Produce a copy of every line in the records that holds the string "Open".

> Material for this task
* * *

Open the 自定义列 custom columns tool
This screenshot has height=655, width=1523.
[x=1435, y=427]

* * *

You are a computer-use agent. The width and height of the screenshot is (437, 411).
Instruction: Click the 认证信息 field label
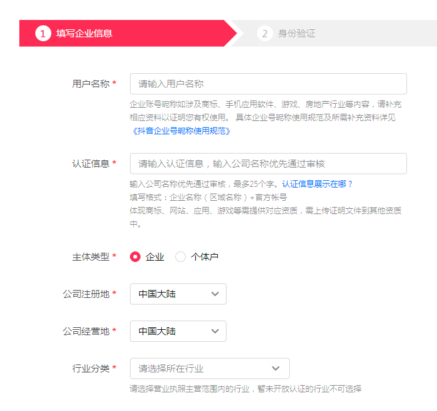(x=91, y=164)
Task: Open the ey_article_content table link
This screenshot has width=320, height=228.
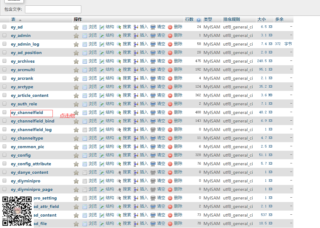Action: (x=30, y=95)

* * *

> Completed task
Open the 自定义列 custom columns tool
Task: Open the ey_article_content table link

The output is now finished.